Mné/Sys : quand la science-fiction dissèque la mémoire

Pour célébrer trente années d’exploration des littératures de l’imaginaire, les Éditions Mnémos ont fait le choix de se tourner vers l’avenir plutôt que vers la nostalgie. Parue en octobre 2025, l’anthologie Mné/Sys est issue d’un concours de nouvelles consacré à la mémoire, ouvert à des primo-auteurs et primo-autrices. Cinq textes ont été retenus, cinq visions singulières d’un futur incertain où la mémoire devient tour à tour enjeu politique, intime, technologique ou poétique. L’ensemble interroge ce que l’humanité choisit de conserver, d’altérer ou d’abandonner lorsque le monde bascule vers de nouvelles formes de conscience et de transmission.

Cinq récits pour penser la mémoire

Les nouvelles réunies dans Mné/Sys partagent un même questionnement, mais jamais une même réponse. La mémoire y est tantôt support matériel menacé de disparition, tantôt flux immatériel, tantôt refuge intime ou champ de bataille idéologique. Cette diversité d’approches constitue l’une des grandes forces de l’anthologie, qui évite toute redite et propose un panorama riche des sensibilités contemporaines de la plume francophone.

BPU, vertige biopunk

BPU de Clarissa J. Choi s’impose avec une force rare. Cette nouvelle brille par la justesse de son anticipation et la rigueur de sa construction scientifique. Les BPU – Biological Processing Units – y dépassent leur statut de simples innovations technologiques pour devenir des entités complexes, prises dans des dynamiques de pouvoir, de dérives et de conflits systémiques.

Forte d’un parcours mêlant sciences exactes et imaginaire spéculatif, l’autrice façonne un univers où biopunk et cyberpunk s’entrelacent avec une précision redoutable. Elle ne se contente pas de décrire un futur plausible : elle l’habite, le dissèque et en révèle le vertige. Sa plume, dense mais fluide, technique sans jamais être froide, donne envie d’explorer davantage ces réseaux vivants, ces consciences fragmentées et la folie scientifique qui les engendre.

Mémoire collective et disparition

Avec Le Dernier livre, Ennen pose une question fondamentale et inquiétante : que subsiste-t-il de l’humanité lorsque le savoir ne repose plus que sur une poignée de témoins et que disparaît son dernier support matériel ? Cette fable douce-amère explore avec délicatesse la fragilité de la mémoire collective et la disparition progressive de notre patrimoine culturel. Le récit, volontairement épuré, laisse affleurer une mélancolie persistante face à l’effacement.

Souvenir comme souffle

Dans Nous sommes de vent, Jièm Mixcoatl adopte une tonalité résolument poétique. Le futur y est perçu comme un mouvement perpétuel, un souffle insaisissable où la mémoire n’est plus archive, mais circulation et métamorphose. L’écriture, sensorielle et aérienne, épouse pleinement cette vision organique du temps et des relations humaines dans un monde incertain, proposant une lecture presque méditative du souvenir.

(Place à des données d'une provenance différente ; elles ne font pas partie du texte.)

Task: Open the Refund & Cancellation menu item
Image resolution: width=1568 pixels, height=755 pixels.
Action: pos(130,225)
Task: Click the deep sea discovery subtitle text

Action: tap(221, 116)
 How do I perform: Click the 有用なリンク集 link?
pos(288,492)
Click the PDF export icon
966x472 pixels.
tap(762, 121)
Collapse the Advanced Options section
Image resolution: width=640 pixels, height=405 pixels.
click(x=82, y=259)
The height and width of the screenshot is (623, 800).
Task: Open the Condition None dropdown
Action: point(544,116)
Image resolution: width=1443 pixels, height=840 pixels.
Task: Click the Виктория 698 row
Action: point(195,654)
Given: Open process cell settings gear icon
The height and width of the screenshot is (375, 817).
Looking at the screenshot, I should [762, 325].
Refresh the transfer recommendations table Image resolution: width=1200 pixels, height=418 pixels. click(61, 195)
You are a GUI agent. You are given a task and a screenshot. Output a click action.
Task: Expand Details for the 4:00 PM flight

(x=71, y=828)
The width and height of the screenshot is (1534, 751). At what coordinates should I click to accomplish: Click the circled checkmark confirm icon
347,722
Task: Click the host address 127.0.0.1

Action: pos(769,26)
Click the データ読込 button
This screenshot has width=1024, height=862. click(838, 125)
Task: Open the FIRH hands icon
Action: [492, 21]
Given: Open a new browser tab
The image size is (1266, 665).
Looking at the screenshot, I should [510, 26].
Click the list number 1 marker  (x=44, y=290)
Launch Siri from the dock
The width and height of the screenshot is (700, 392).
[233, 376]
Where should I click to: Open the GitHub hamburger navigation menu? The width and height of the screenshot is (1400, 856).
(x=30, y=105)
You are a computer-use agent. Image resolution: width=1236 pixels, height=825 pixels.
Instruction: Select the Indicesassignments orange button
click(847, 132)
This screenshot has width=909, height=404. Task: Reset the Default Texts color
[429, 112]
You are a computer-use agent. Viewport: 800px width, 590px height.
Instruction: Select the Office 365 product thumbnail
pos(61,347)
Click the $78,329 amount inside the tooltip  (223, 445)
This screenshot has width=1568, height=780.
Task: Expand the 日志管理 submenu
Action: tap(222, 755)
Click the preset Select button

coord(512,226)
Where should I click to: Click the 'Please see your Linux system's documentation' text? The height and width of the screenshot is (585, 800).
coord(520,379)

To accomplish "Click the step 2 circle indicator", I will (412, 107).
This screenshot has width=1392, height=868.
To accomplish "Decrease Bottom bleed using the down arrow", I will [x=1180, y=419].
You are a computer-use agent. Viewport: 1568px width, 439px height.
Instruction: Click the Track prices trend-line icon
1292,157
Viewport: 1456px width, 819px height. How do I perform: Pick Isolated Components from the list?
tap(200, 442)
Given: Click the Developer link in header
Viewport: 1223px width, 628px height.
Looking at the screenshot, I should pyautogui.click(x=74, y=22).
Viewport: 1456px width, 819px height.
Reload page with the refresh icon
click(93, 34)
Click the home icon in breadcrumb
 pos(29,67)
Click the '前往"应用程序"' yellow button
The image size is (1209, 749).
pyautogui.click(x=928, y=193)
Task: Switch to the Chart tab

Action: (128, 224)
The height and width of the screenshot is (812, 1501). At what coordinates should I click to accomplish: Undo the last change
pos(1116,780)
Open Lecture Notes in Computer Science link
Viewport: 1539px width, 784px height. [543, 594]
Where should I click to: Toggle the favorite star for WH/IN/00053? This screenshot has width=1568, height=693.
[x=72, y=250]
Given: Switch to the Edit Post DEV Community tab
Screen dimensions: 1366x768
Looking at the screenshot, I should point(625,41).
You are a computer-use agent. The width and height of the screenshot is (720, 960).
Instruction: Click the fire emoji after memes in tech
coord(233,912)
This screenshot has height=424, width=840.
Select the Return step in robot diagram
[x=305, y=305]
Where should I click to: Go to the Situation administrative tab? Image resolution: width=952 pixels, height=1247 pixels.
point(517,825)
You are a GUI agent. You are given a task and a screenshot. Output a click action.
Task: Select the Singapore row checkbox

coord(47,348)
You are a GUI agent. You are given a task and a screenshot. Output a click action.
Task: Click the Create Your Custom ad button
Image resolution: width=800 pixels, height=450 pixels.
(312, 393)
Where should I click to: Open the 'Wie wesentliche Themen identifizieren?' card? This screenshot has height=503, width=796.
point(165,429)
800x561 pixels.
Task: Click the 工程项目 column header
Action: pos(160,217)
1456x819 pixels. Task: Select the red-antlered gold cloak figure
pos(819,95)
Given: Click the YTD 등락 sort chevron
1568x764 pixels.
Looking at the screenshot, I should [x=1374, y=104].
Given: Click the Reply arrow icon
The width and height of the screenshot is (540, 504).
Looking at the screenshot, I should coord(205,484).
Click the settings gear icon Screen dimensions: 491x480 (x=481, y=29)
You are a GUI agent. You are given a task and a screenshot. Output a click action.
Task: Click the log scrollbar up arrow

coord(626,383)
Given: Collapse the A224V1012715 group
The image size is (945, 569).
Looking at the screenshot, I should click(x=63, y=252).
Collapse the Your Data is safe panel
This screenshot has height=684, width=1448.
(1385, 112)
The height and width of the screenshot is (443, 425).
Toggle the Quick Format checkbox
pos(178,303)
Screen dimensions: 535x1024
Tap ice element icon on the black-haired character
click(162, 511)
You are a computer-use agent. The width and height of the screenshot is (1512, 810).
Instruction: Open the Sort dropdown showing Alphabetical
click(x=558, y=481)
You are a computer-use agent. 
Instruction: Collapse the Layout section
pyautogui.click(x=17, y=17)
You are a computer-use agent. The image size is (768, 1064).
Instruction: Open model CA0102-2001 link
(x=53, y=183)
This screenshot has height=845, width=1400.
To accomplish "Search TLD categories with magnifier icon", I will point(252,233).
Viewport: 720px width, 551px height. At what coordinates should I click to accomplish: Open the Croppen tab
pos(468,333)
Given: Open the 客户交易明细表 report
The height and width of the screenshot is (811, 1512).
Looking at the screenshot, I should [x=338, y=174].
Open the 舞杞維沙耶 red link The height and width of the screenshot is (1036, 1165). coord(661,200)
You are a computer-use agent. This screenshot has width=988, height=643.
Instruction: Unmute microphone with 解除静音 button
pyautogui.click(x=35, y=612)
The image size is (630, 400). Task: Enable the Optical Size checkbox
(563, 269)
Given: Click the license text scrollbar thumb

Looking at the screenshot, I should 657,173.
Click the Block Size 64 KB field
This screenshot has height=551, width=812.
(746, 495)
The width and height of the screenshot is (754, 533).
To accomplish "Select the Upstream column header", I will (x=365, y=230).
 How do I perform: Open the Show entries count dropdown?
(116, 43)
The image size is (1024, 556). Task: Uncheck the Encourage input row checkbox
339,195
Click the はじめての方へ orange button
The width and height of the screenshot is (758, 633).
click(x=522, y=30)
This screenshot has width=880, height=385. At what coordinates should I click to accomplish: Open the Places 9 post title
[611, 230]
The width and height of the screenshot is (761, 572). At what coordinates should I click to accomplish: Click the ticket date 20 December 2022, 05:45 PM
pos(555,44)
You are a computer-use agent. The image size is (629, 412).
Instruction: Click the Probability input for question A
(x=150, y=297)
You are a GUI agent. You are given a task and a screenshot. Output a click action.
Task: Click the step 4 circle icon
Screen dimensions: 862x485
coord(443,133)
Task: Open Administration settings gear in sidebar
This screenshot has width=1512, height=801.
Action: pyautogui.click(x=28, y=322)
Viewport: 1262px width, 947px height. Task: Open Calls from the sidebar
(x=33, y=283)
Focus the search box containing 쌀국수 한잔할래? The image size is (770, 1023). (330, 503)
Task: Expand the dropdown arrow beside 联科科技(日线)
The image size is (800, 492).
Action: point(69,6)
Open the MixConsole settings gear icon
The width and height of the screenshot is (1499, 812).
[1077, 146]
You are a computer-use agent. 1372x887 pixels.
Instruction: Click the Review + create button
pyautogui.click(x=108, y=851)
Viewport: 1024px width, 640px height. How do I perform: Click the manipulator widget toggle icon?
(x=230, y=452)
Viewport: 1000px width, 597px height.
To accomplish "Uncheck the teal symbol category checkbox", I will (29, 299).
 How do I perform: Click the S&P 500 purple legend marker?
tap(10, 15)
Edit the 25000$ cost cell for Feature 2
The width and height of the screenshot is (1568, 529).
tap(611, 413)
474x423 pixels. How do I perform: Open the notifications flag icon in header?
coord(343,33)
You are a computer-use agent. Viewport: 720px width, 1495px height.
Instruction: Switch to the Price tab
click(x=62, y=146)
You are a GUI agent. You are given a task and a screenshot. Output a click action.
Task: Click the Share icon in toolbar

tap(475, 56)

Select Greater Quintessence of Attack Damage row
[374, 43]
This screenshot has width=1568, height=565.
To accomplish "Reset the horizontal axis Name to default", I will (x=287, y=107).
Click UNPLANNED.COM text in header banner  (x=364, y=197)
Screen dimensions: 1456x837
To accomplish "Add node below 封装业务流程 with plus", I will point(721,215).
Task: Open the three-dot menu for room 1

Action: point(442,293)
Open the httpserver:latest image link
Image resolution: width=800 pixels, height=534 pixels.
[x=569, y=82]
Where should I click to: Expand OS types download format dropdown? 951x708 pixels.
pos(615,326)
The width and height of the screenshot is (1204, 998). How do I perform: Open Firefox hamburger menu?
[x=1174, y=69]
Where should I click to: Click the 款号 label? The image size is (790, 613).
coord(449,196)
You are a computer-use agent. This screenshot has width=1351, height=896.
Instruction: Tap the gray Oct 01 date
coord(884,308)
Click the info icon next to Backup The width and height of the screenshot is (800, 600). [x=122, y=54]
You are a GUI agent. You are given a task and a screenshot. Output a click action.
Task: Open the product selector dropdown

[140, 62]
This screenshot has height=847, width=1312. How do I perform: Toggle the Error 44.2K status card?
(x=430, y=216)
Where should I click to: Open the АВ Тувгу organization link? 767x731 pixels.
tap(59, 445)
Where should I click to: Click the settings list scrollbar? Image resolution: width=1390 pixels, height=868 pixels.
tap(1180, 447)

L’intime contre l’effacement

Ce moment que je ne veux pas perdre, de Romy Seube, plonge au cœur de l’intime. La mémoire devient émotion, attachement et résistance face à l’effacement induit par la technologie. Comment préserver un instant ou un lien lorsque tout s’accélère et que l’émotion se dilue dans un flux continu de données ? La nouvelle se distingue par sa finesse psychologique et par une conclusion inattendue et bouleversante, qui laisse une empreinte durable.

Survivre par les traces

Enfin, Tant qu’ils restent de Mad Willow mêle nostalgie et survie dans un monde en mutation. La mémoire des lieux, des corps, de la violence et des absents y devient un acte indispensable face à l’oubli. L’univers, à la fois rude et poétique, interroge la persistance du passé comme ancrage essentiel à l’identité et comme rappel préventif contre les pires dérives de l’humanité.

La grande force de Mné/Sys réside dans la pluralité de ses regards. Aucune nouvelle ne ressemble à une autre, ni par le style ni par la vision proposée. Cette diversité met en lumière une nouvelle génération d’auteurs et d’autrices francophones à suivre de près, tout en inscrivant l’anthologie dans l’ADN de Mnémos : celui d’un éditeur passeur, curieux et audacieux. Mné/Sys s’impose ainsi comme une porte d’entrée stimulante vers les imaginaires de demain, où la mémoire, loin d’être figée, reste un territoire vivant et conflictuel.